DATA |

──────────────────────────────

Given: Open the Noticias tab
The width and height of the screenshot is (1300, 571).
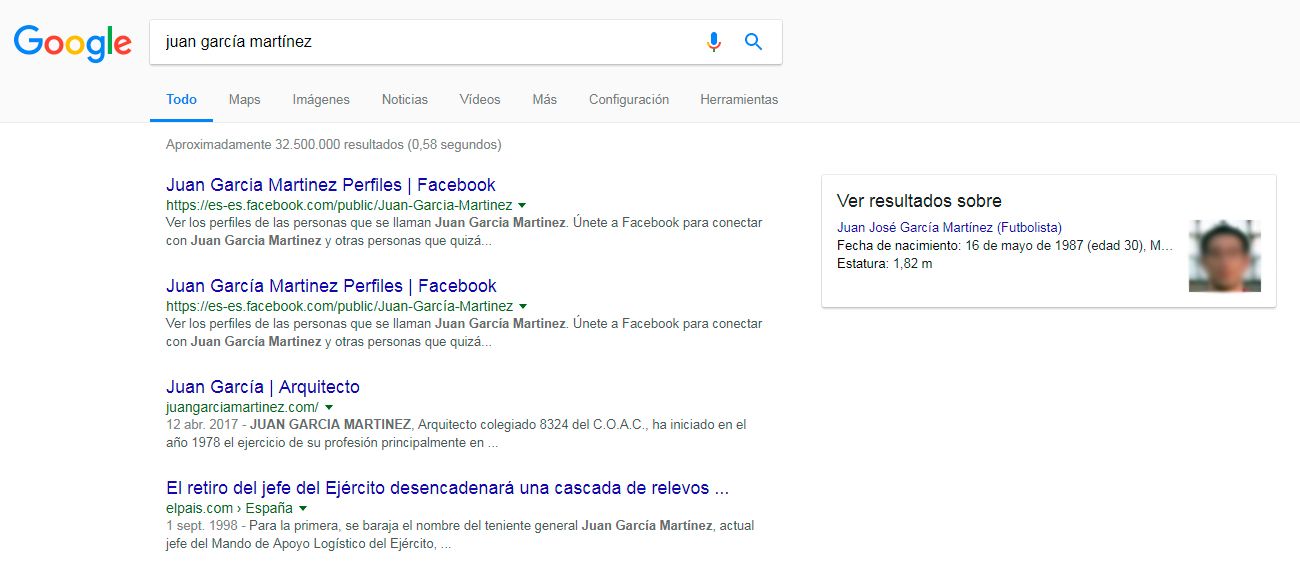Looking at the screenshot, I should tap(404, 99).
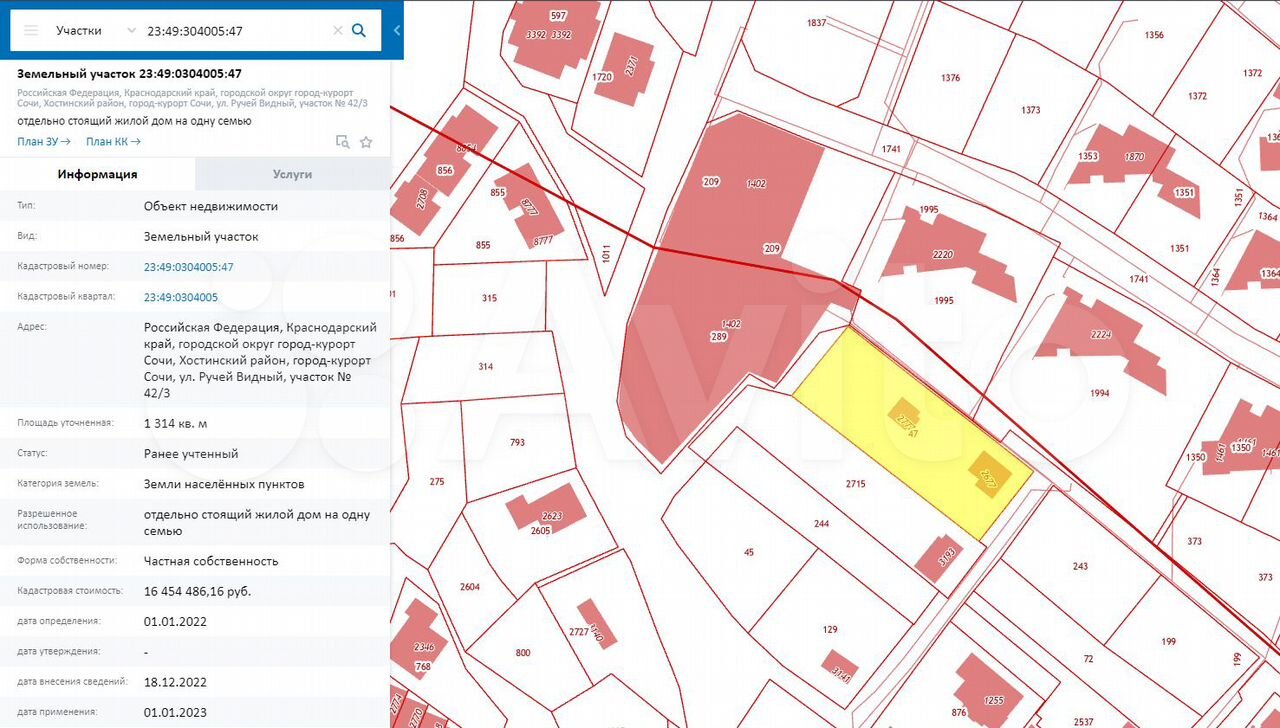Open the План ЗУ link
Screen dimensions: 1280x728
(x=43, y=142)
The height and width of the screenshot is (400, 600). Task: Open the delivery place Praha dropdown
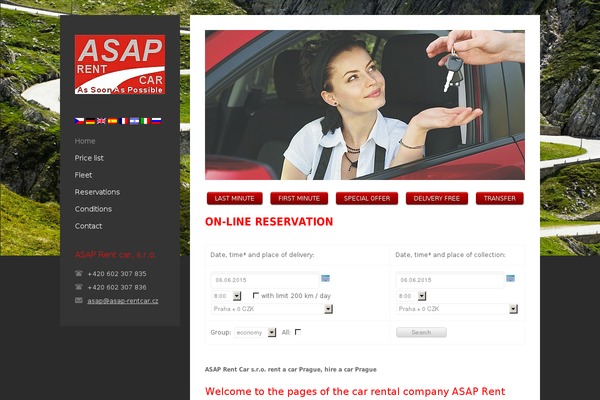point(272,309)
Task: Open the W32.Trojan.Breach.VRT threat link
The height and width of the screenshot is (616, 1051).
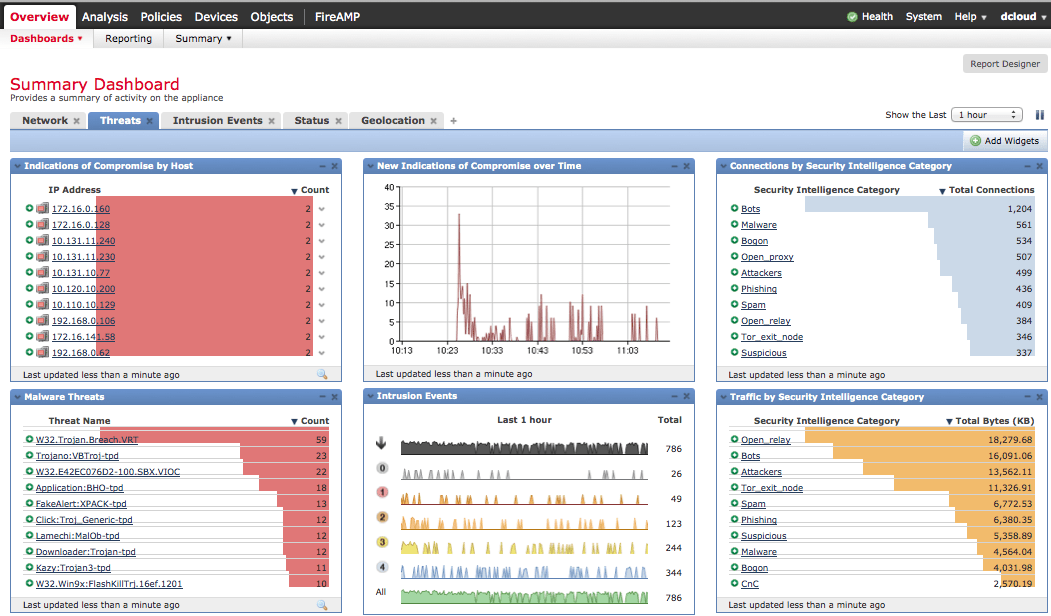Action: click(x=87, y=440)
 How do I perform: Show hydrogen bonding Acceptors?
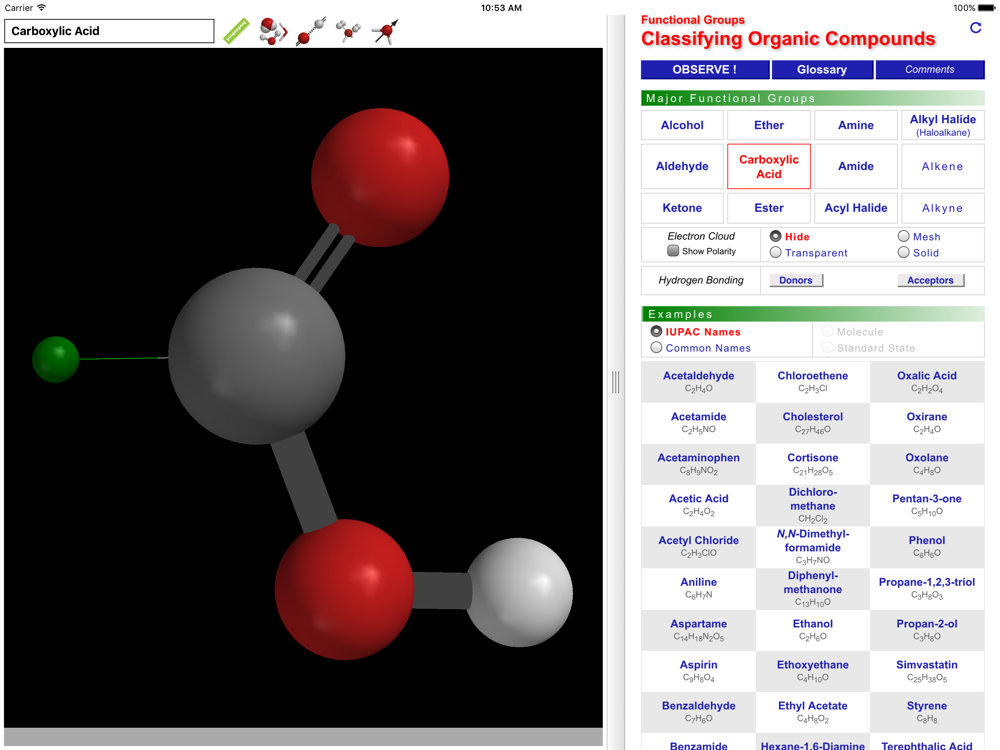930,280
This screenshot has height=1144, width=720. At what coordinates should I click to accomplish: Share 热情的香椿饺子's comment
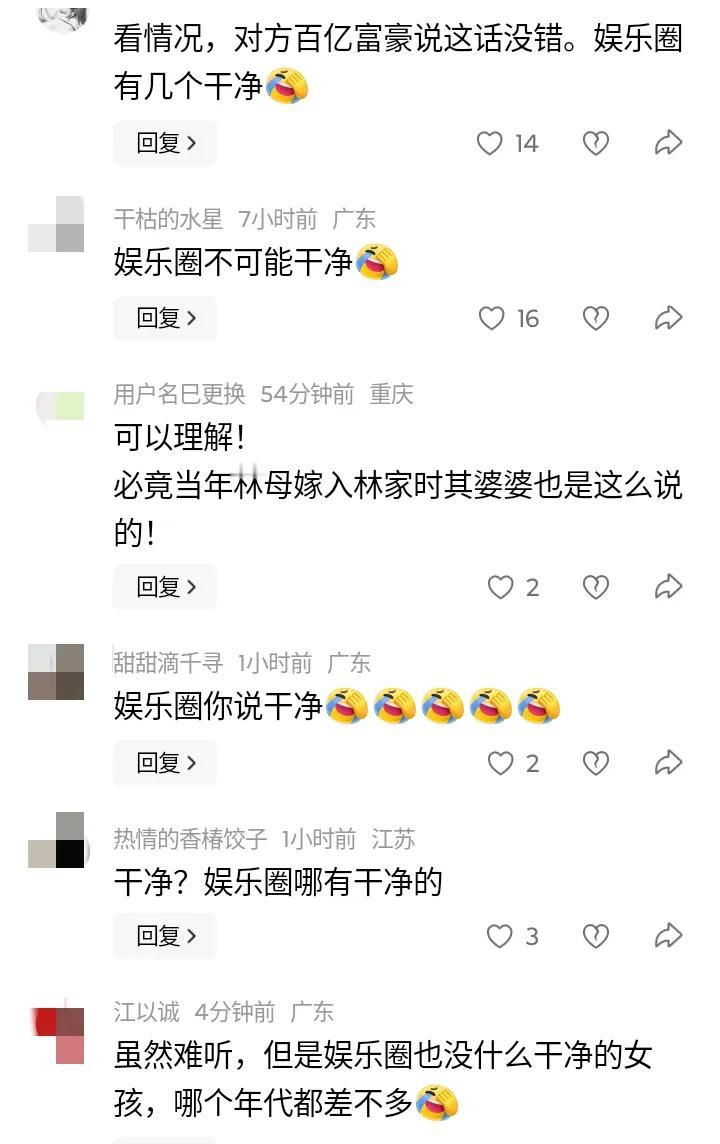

──────────────────────────────

PROBLEM DESCRIPTION | Output only the lines from the line that contains "The height and width of the screenshot is (400, 600)." through the end of the material, both ends included, and skip every picture.

EXERCISE OUTPUT |
The height and width of the screenshot is (400, 600). Task: Open the delivery place Praha dropdown
point(272,309)
Task: Open the W32.Trojan.Breach.VRT threat link
The height and width of the screenshot is (616, 1051).
Action: click(x=87, y=440)
 How do I perform: Show hydrogen bonding Acceptors?
930,280
This screenshot has height=1144, width=720. At what coordinates should I click to accomplish: Share 热情的香椿饺子's comment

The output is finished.